Many gypsies are thieves, almost certainly a much higher proportion than other groups, but that is 100 miles from saying that all gypsies are thieves. I was going to put a million miles, but then I remembered, 100 miles is a long way. You try walking it. Accents.I hate Manchester accents because they were the accents the kids who beat me up in school had. So the Gallagher brothers strike a raw nerve with me. I could walk to where they were born, it is only a short bus ride away. I think Birmingham accents are a little comical. I find it strange that you would try to sound English when you talk. Most pop and rock singers from this side of the Atlantic seem to me to be feigning American accents. I have talked to people at work about it (thick people) they say that everybody sounds American when they sing.

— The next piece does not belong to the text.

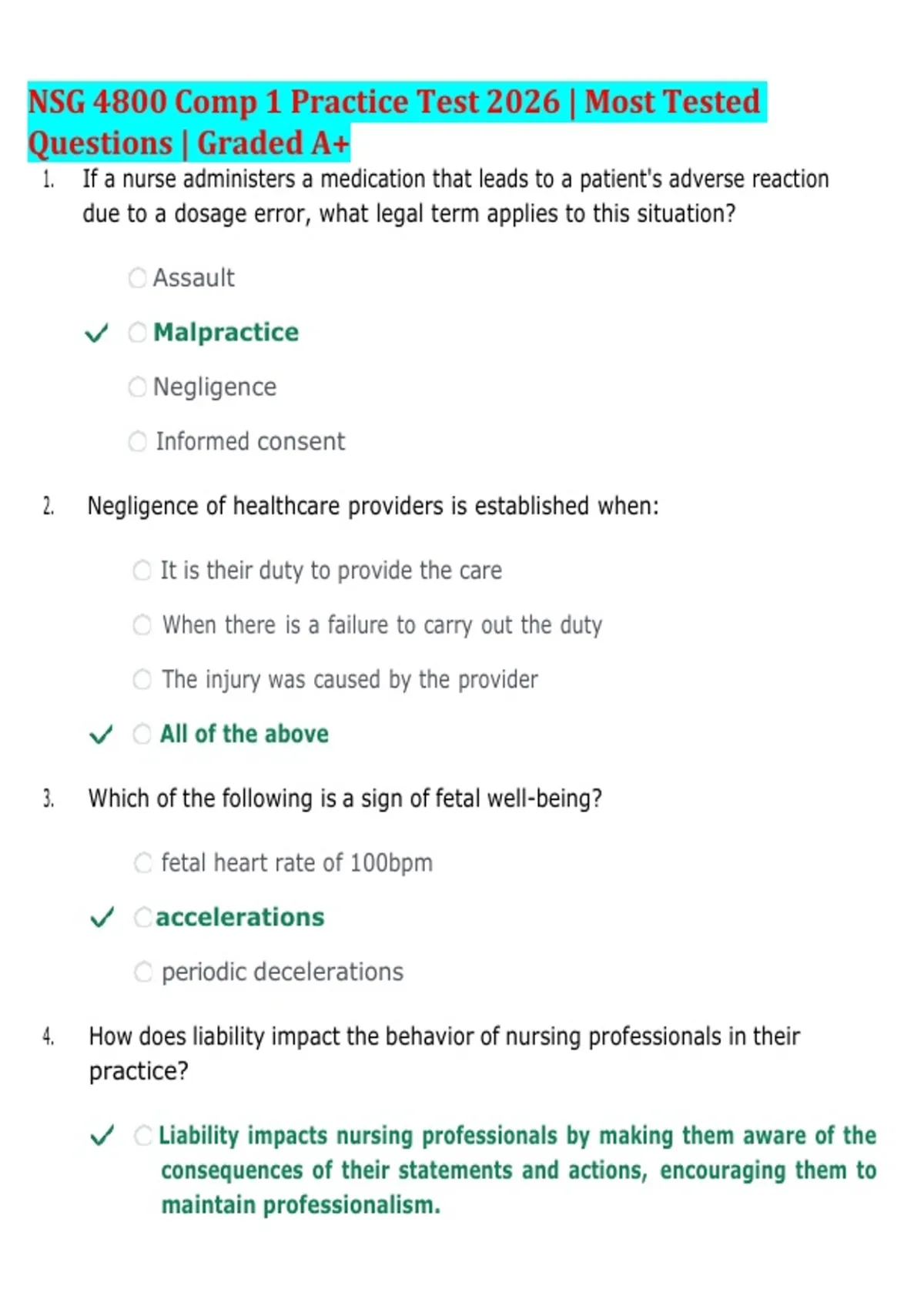Click question 1 text about dosage error
This screenshot has height=1309, width=924.
(456, 196)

Utter bollocks. Bye, Martin
Back to that hundred years/hundred miles thing, I thought you might be interested to know that the house my grandparents lived in was built in the thirteenth century. Sandstone blocks, timber frame, wattle and daub work inside. A beautiful house known as Saltersley Hall farm. It was named after the salters, who rested their horses there as they carried salt from the south of the county. My grandfather was no aristocrat, he bought the farm through an agricultural mortgage, he earned the money for the deposit by mining silver in Canada, not owning the mine, pure proletarian wage slave.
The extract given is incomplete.